- **THE PROBLEM**
Exactly as written, copy every line from the one containing "The image size is (800, 600)." through the end of the records, with the pictures left out.

# # # #

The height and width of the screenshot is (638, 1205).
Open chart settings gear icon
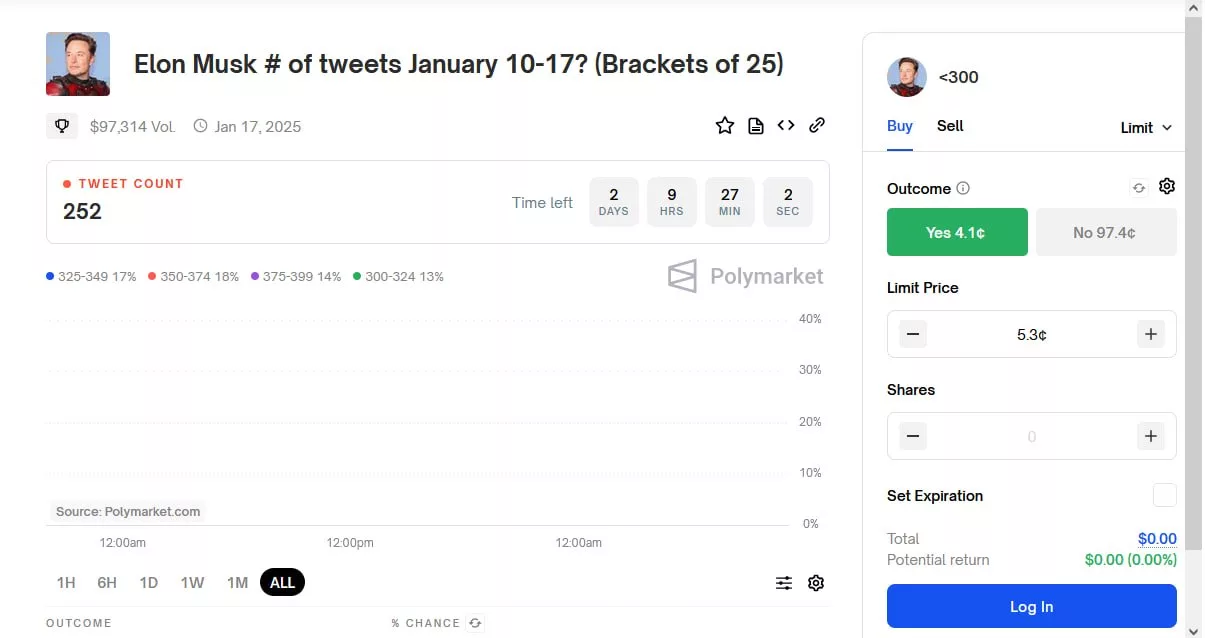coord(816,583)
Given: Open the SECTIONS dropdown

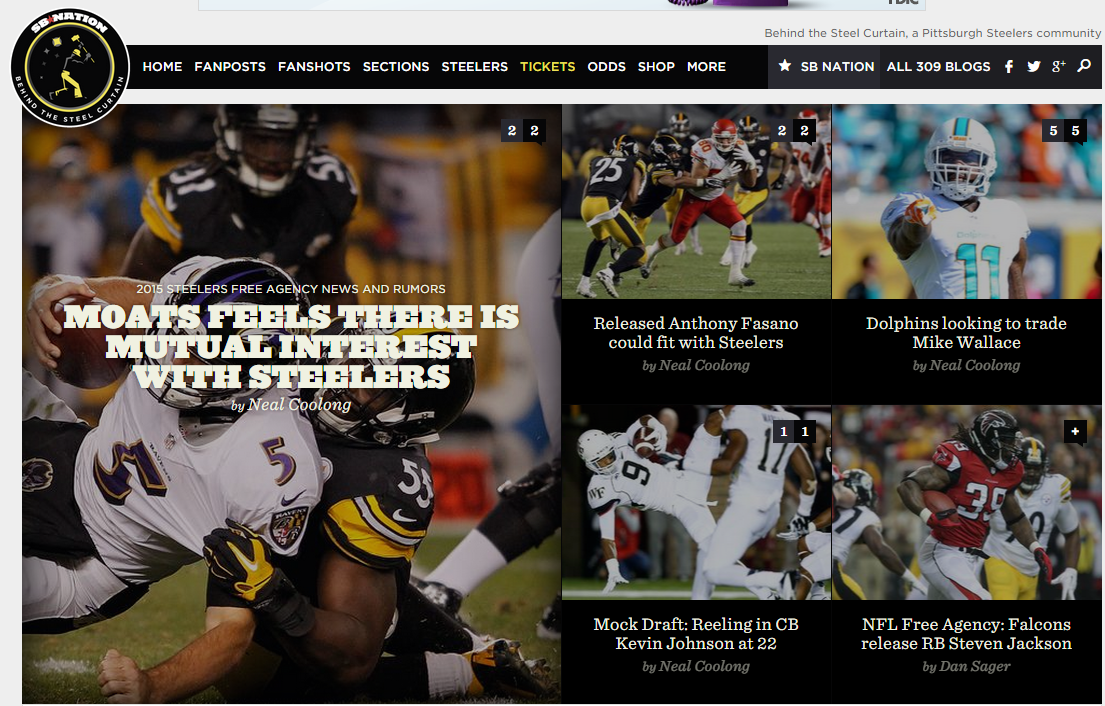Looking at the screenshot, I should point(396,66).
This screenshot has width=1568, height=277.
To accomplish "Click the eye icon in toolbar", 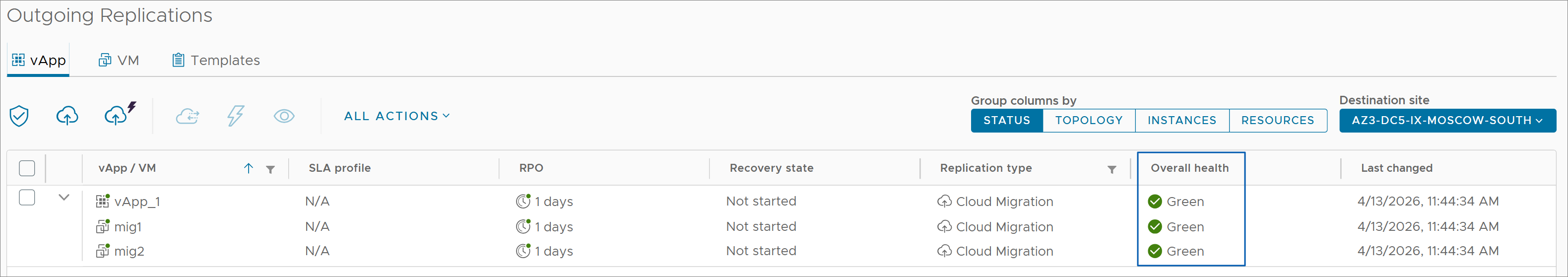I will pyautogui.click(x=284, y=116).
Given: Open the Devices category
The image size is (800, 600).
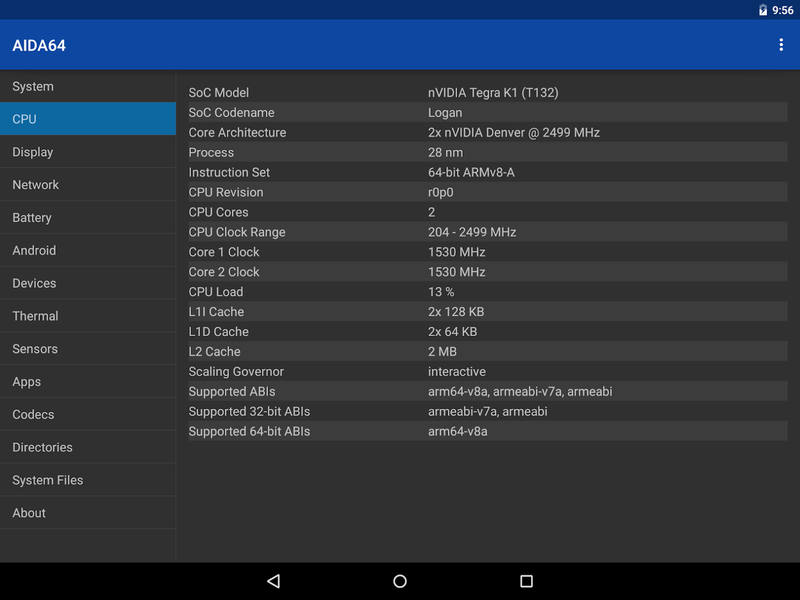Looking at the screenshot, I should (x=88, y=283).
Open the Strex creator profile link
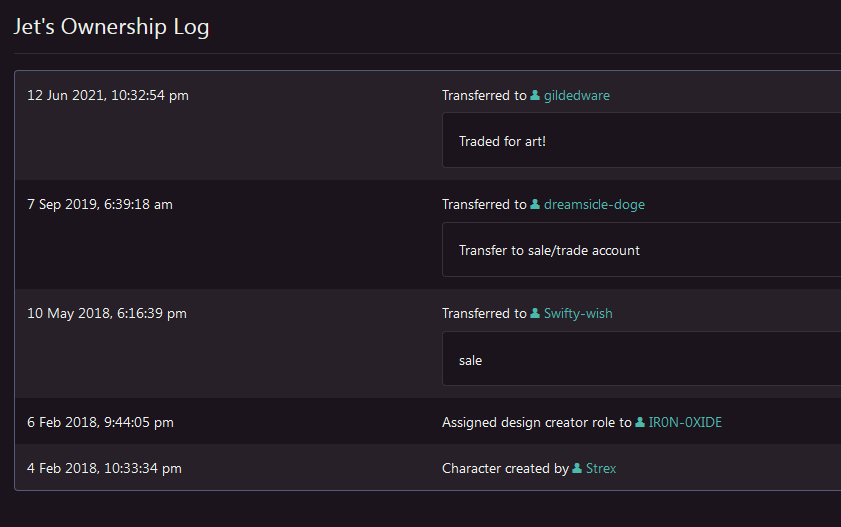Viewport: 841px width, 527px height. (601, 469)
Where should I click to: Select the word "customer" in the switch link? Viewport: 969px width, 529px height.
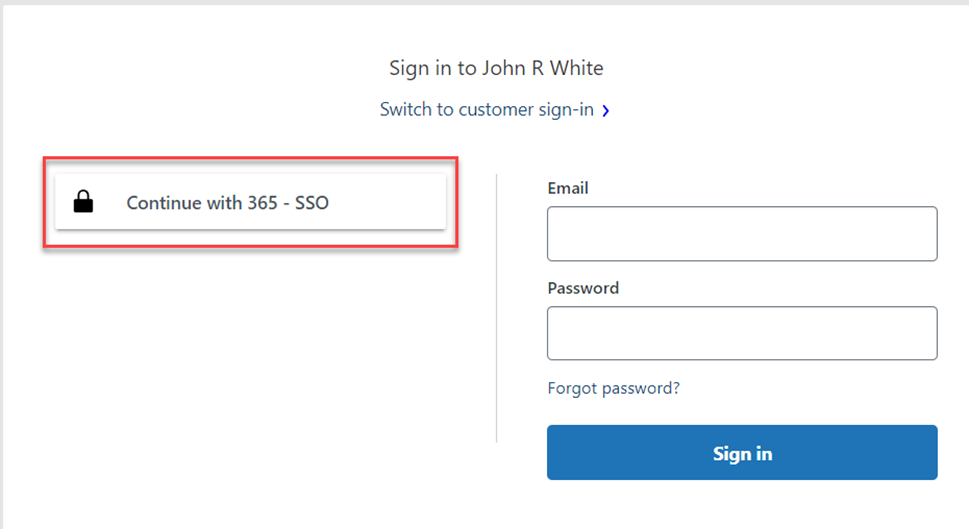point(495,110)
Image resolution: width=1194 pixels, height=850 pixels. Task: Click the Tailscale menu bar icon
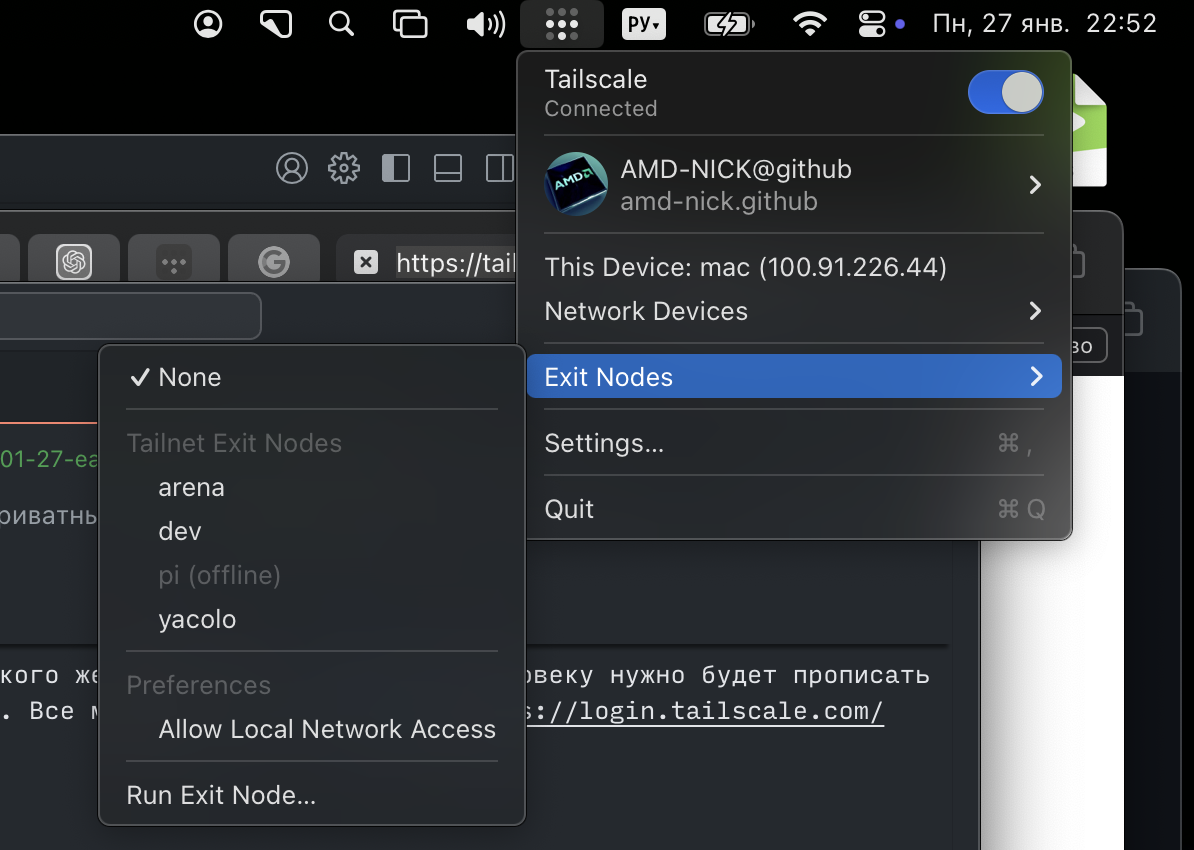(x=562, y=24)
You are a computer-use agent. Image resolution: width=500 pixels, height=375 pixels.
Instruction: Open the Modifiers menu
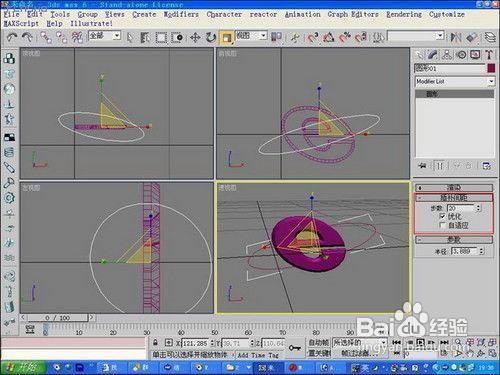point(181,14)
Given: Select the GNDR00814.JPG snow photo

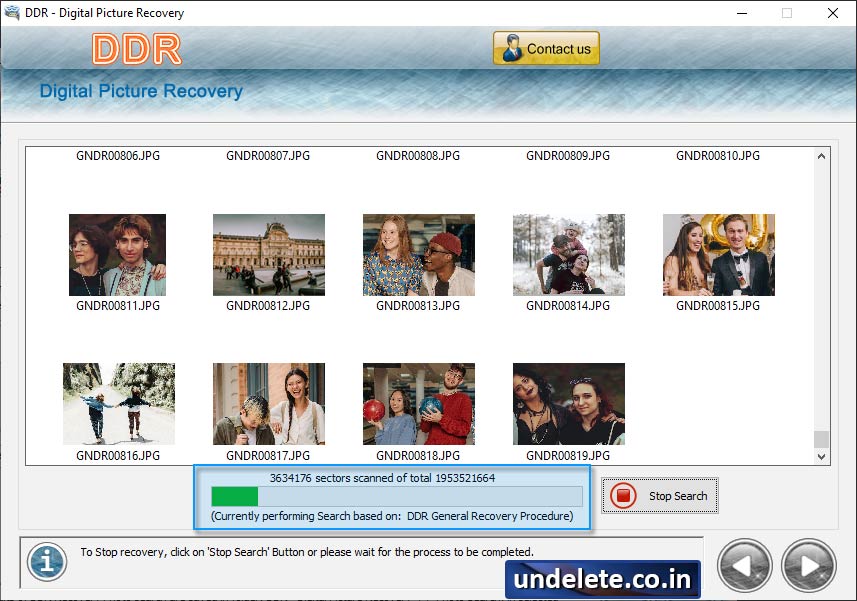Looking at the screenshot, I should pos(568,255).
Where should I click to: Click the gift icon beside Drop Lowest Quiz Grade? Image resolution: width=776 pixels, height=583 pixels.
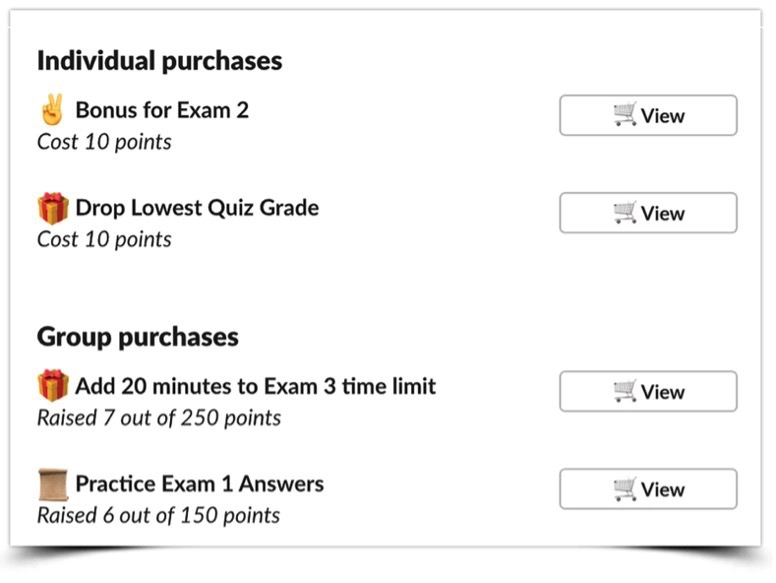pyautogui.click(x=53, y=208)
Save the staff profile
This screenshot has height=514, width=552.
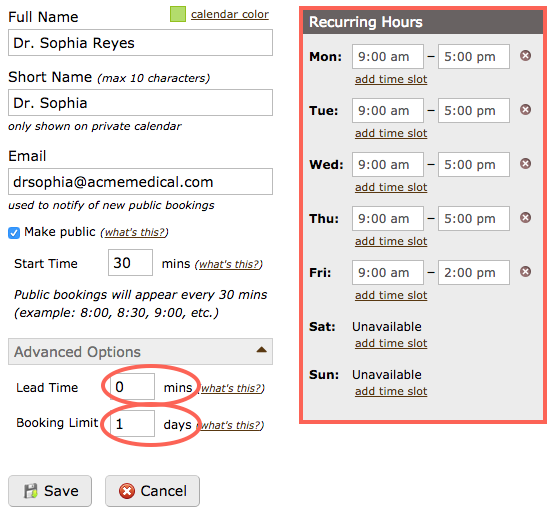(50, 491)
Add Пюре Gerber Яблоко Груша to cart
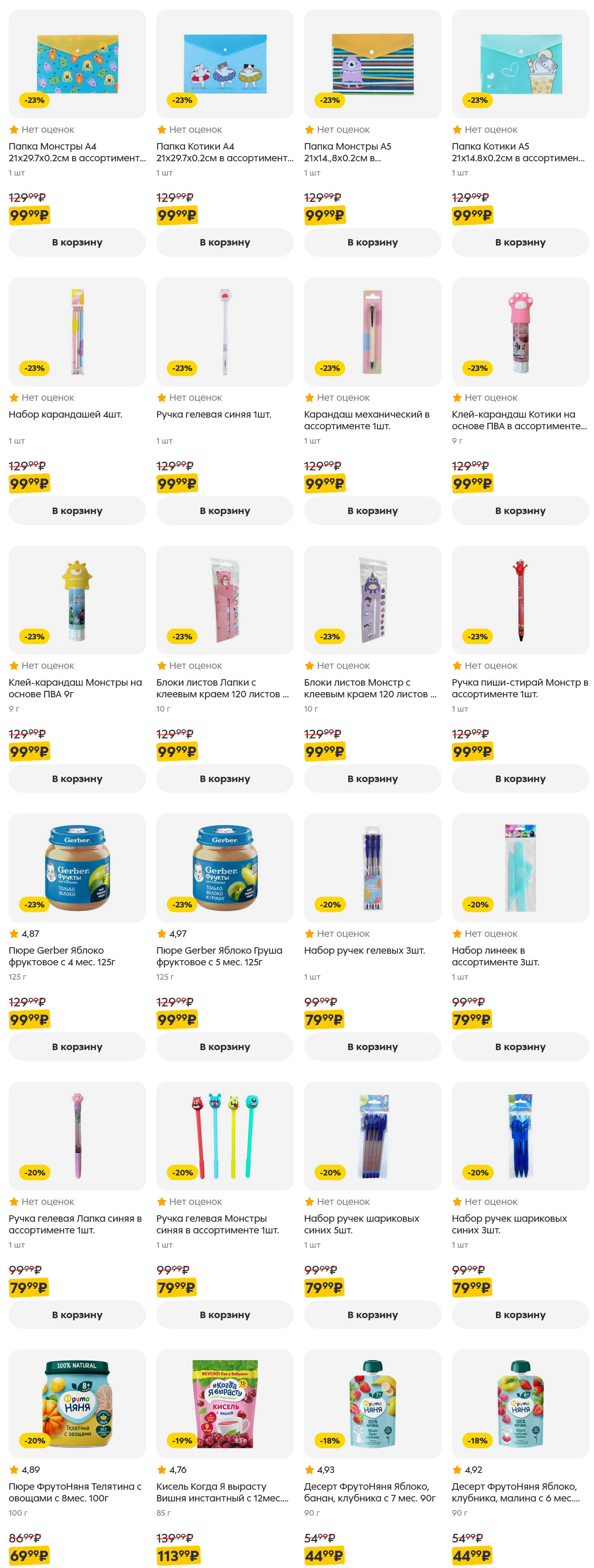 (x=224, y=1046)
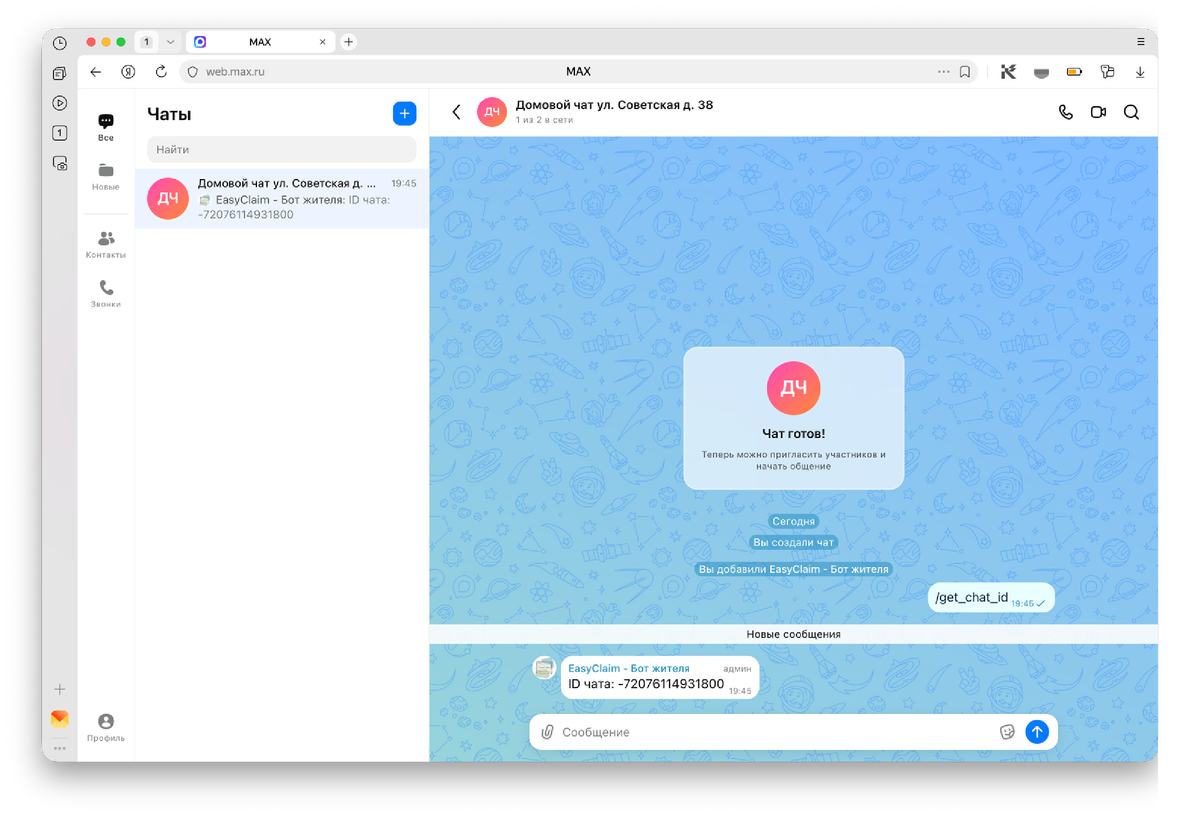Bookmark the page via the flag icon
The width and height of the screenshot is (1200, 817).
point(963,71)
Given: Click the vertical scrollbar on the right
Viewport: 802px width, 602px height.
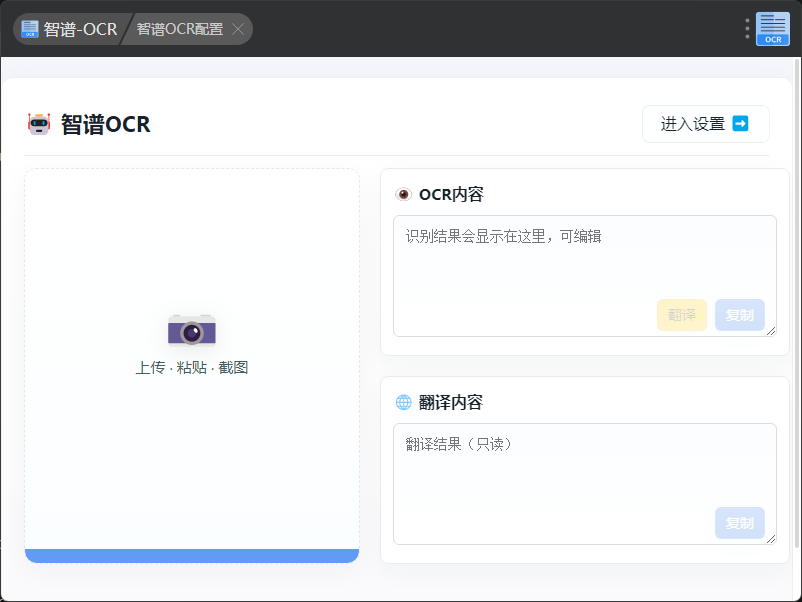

# # # #

- **RESPONSE TO THIS TASK**
The image size is (800, 600).
Looking at the screenshot, I should (x=88, y=283).
Open the Strex creator profile link
Viewport: 841px width, 527px height. (601, 469)
Where should I click to: Select the word "customer" in the switch link? Viewport: 969px width, 529px height.
point(495,110)
Image resolution: width=1194 pixels, height=850 pixels. Task: Click the Tailscale menu bar icon
(x=562, y=24)
You are a computer-use agent. Image resolution: width=500 pixels, height=375 pixels.
Instruction: Open the Modifiers menu
point(181,14)
Given: Select the GNDR00814.JPG snow photo

Looking at the screenshot, I should pos(568,255).
Where should I click to: Click the gift icon beside Drop Lowest Quiz Grade? Image resolution: width=776 pixels, height=583 pixels.
pyautogui.click(x=53, y=208)
Save the staff profile
This screenshot has height=514, width=552.
(50, 491)
Add Пюре Gerber Яблоко Груша to cart
 (x=224, y=1046)
Bookmark the page via the flag icon
The width and height of the screenshot is (1200, 817).
point(963,71)
Given: Click the vertical scrollbar on the right
Viewport: 802px width, 602px height.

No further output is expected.